The incidence of biliary tract injury ranges from 0.2% to 0.8% worldwide, and even an experienced surgeon can cause such injury[1–5]. There is more than one classification for biliary injury, but the most widely used for surgical purposes are the Bismuth and Strasberg classifications (the later includes the former).
Our patient presented with grade IV Bismuth or Strasberg E IV biliary injury, which required surgical treatment. Figures 3 and 4 show drafts for both Bismuth and Strasberg classifications[467].
The referring surgeon tried to repair the injury immediately during the first operation. The identification of injury during surgery is reported to be between 15% and 50% of cases. Although primary repair is possible, and can be done laparoscopically, it should only be performed by an experienced surgeon.
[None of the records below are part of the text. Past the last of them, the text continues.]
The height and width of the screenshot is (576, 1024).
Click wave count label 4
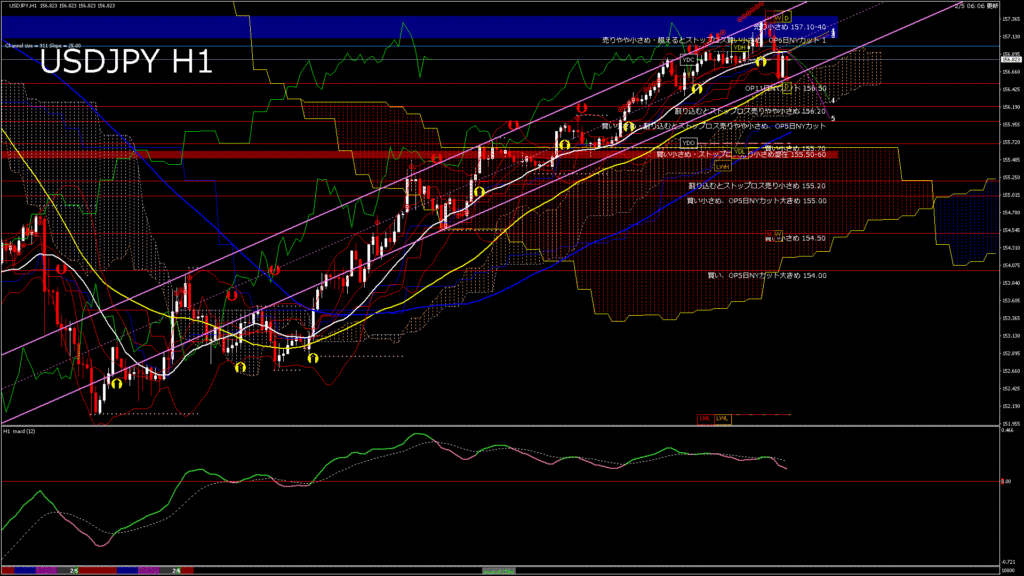833,100
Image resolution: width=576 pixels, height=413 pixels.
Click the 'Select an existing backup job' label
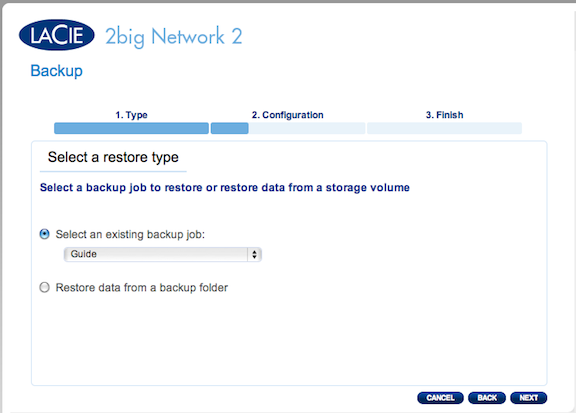pyautogui.click(x=130, y=234)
If this is not the case, drainage and referral to an experienced surgeon is the rule[238–10]. Poor identification of the anatomical features of the hepatic triangle represents the commonest cause of injury[3]. Bismuth noted that the level of the stricture found during repair was one level higher than the level of injury identified during the first operation[7]. During the re-operation for failed repair, the level of stricture has been reported to be even higher[11].
In our case, we re-established the biliary continuity by a Roux-en-Y hepatico-jejunostomy, after trimming the previous biliary anastomosis, over two stents inserted into the right and left hepatic ducts. A postoperative tube cholangiogram is shown in Figure 4. Different methods of repair have been reported by different surgical teams[5712]. Percutaneous and endoscopic retrograde cholangiopancreatography (ERCP) interventions can both be used in the management of biliary injuries, but under different conditions than ours[13]. We recommend, in cases that present with suspected stricture, to start with MRCP as the procedure of choice to identify the anatomy and the type of injury. In our specific case, the patient already had a drain in her biliary system, and she also had a biliary leak, therefore, it was appropriate to use these drains for delineating the biliary anatomy by a tube cholangiogram.
We propose an algorithm (Figure 5) for the treatment of early and late biliary complications. We consider complications that appeared during the first month postoperatively as early (usually leaks), and those presenting after one month as late complications (usually strictures).
Bile duct injuries are serious surgical complications. A major study led by Cameron showed post-repair mortality of 1.7%, with a similar percentage of patients dying before repair, as a result of sepsis. The study of Cameron also showed a complication rate after repair of 42.9%, despite an early referral to a specialist center[12]. Long-term outcome after repair showed good results in > 90% of cases[8].
In conclusion, biliary tract injuries are sometimes difficult to recognize, even for experienced surgeons. In the absence of an experienced surgeon, it is mandatory to limit the surgical manipulation to simple drainage, and to refer the patient to a more specialized center, in order to give the best chance for definitive treatment.